- [REQUIRED WORK] Make an exact copy of the lines from the one containing "Task: Open the" through the end of the records below, and leave out every picture.

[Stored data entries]
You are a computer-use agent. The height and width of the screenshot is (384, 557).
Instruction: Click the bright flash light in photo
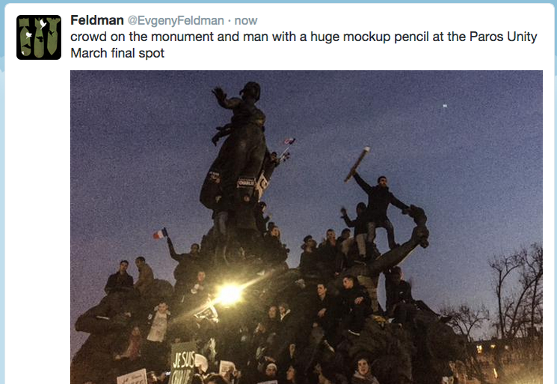229,294
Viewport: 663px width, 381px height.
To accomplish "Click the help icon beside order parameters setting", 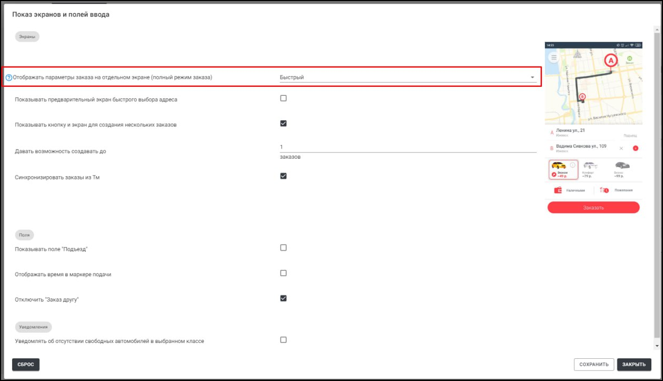I will pos(8,78).
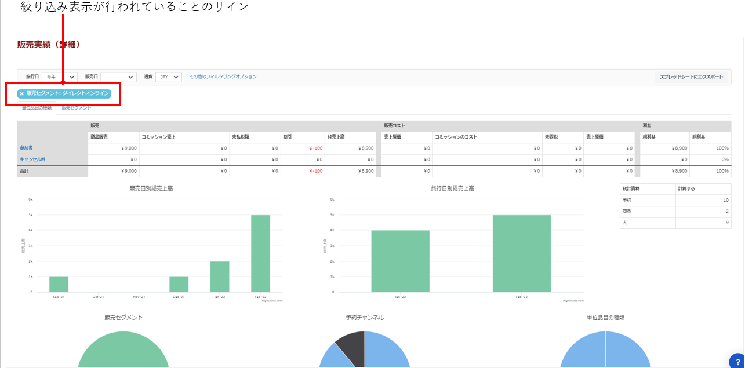
Task: Click スプレッドシートにエクスポート button
Action: 691,77
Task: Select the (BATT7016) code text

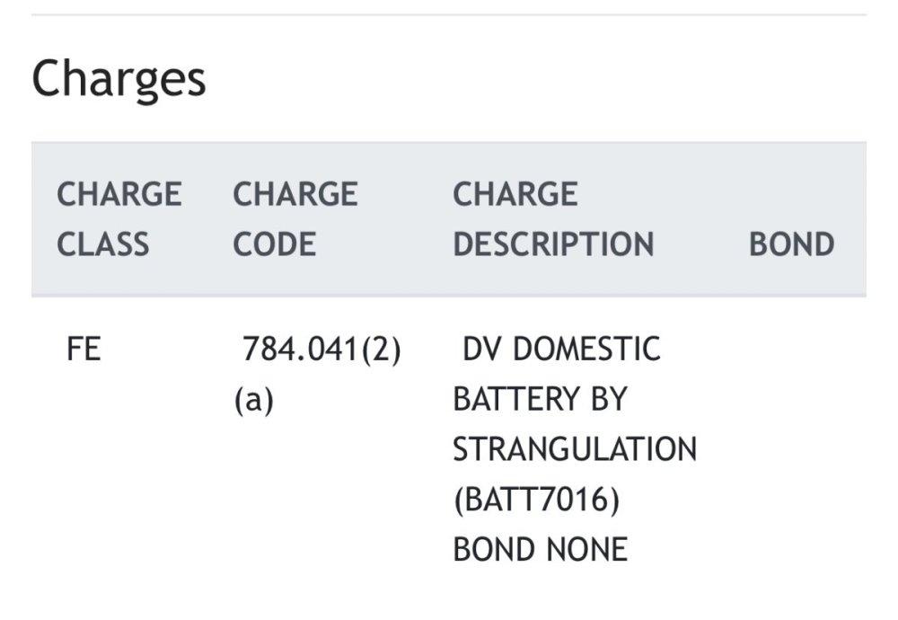Action: tap(536, 500)
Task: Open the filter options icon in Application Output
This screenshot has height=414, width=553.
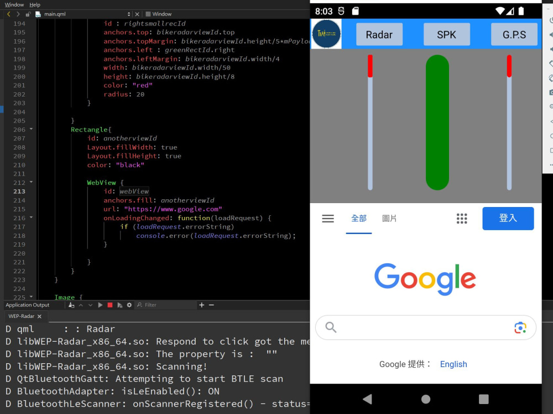Action: (x=139, y=304)
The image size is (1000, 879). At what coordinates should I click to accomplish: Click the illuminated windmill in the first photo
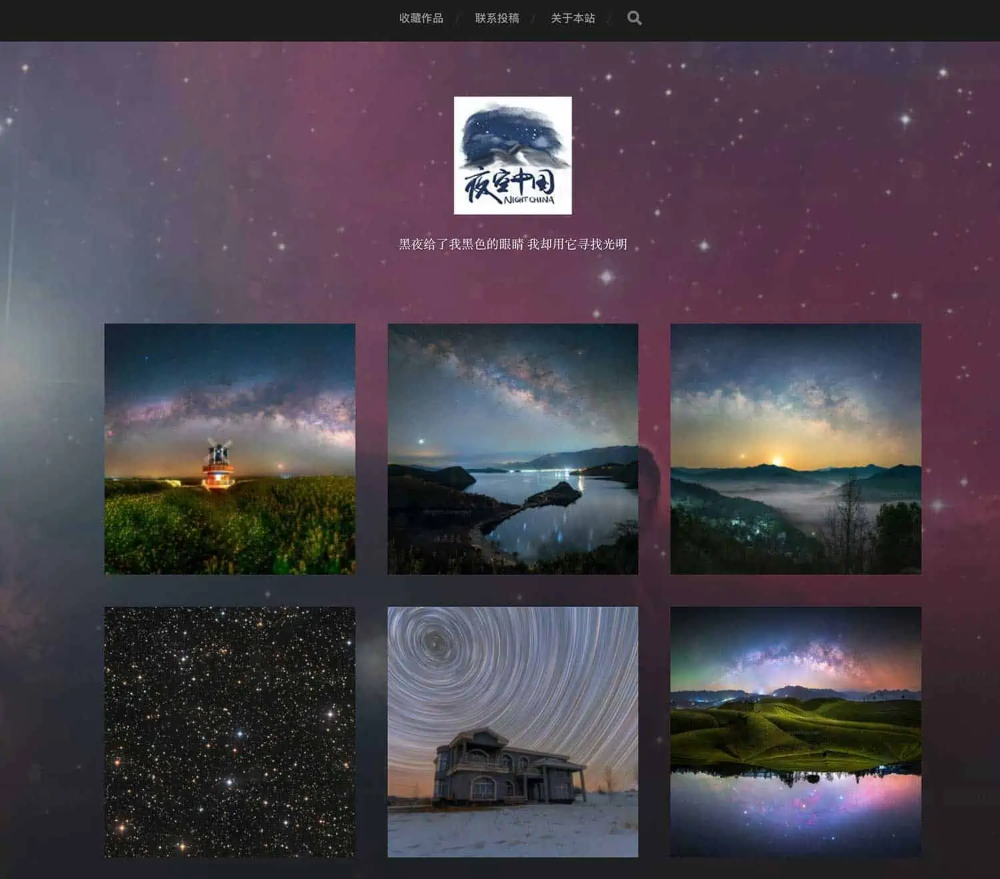tap(218, 465)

- [WRITTEN RESPONSE]
Task: Open the filter options icon in Application Output
This screenshot has height=414, width=553.
Action: (x=139, y=304)
The image size is (1000, 879). At what coordinates should I click to accomplish: Click the illuminated windmill in the first photo
tap(218, 465)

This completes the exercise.